World Vision’s publishing team shares how a great story was at the heart of a recent, highly effective content marketing program.

By Jean Christofferson

What does content marketing have to do with promposals (extravagant and public invitations to prom that flooded social media during prom season) and Rwandan genocide? It’s all about storytelling. In an interesting twist, speakers Greg Breeding from Journey Group and Jane Sutton-Redner of World Vision US, kicked off last Tuesday’s session at the Association Media & Publishing 2014 Annual Meeting talking about how important storytelling is to content marketing.

Just days before the AM&P Annual Meeting, Breeding’s daughter had been asked to prom by a 6 ft. 7 in. Brazilian exchange student via serenade outside her window. In addition to making Breeding nervous about his daughter dating, the promposal made him think about how content marketing can’t start without a good story — which, of course, this was.

That’s where co-presenter Sutton-Redner came in with her own storytelling. As the editorial director for World Vision, she knew the magazine needed to cover the 20-year anniversary of Rwanda’s horrific genocide that would inspire readers to donate to World Vision’s mission, which is to fight global poverty.

Sutton-Redner said the planning for the issue featuring the anniversary started nearly a year in advance. In partnership with Journey Group, the team set a plan in motion to tell the story of two men, Andrew and Callixte, whose lives changed forever during the genocide. But contrary to what one might think, it actually ended up being a story of hope and forgiveness.

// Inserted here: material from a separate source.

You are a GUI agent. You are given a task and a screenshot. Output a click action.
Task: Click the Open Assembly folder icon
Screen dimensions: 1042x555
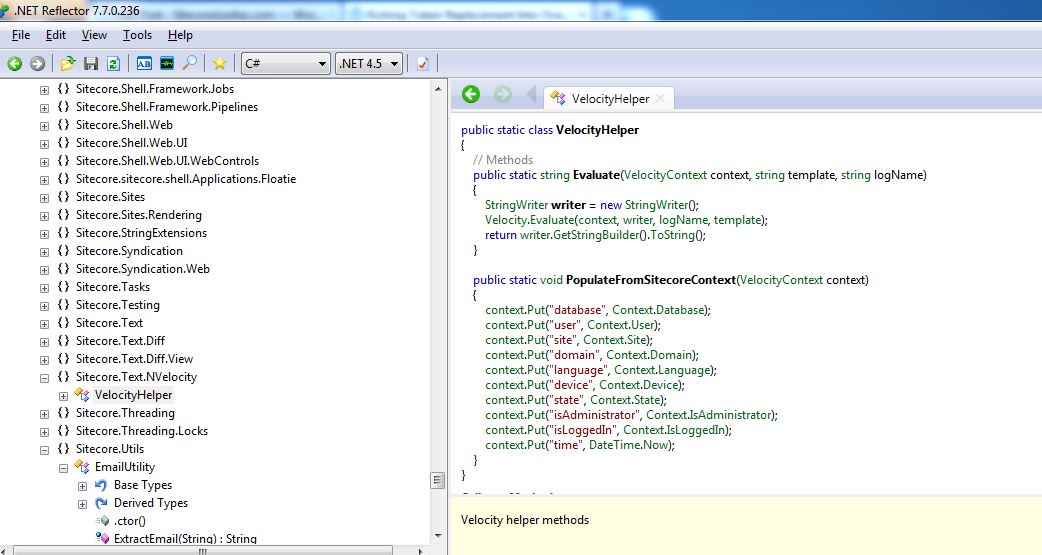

Attendees’ jaws dropped during the AM&P Annual Meeting presentation as Sutton-Redner told the story of Andrew’s family members who were killed by a mob, which included Callixte himself, during the genocide. But, she explained, the team wanted the first photo in the story to be of Callixte and Andrew, arm in arm, rather than some of the traumatic images from 1994. Sutton-Redner wanted to tell a story of forgiveness.

Using a vibrant digital media approach developed by Journey Group, Sutton-Redner said she felt positive about the results. At conference time, Sutton-Redner said hits on the magazine’s website were up dramatically, but since the magazine had just been released two weeks before the conference, exact results weren’t available. But even more critical to the mission, donations were up by at least six times the normal amount.

On the magazine’s website for the anniversary coverage, readers can find spectacular, one-of-a-kind photography, as well as a timeline, maps, video, and pull quotes. The coverage was modeled after The New York Times’ famous "Snowfall: The Avalanche at Tunnel Creek,” a completely immersive, interactive digital media experience focused on a devastating 2012 avalanche in Washington.

During the session, Breeding and Sutton-Redner shared the following tips for ensuring content marketing efforts get maximum results:

  • Make sure the material is audience driven
  • Use a multimedia approach
  • Make sure the package is art-directed, immersive, and branded
  • Create an entire package with your material

While many of AM&P’s member associations may not have anything dramatic with which to create an interactive media experience, the opportunity for creating one-of-a-kind content marketing does exist in every organization. "You have to get creative,” Breeding said.

And he reminded attendees that measuring results is as important as packaging and marketing the content. "Measure the right stuff,” he said. Why? Because metrics can give association editors evidence on which to build a business case for future investments in technology and talent.

Jean Christofferson is managing editor for WorldatWork in Scottsdale, Ariz.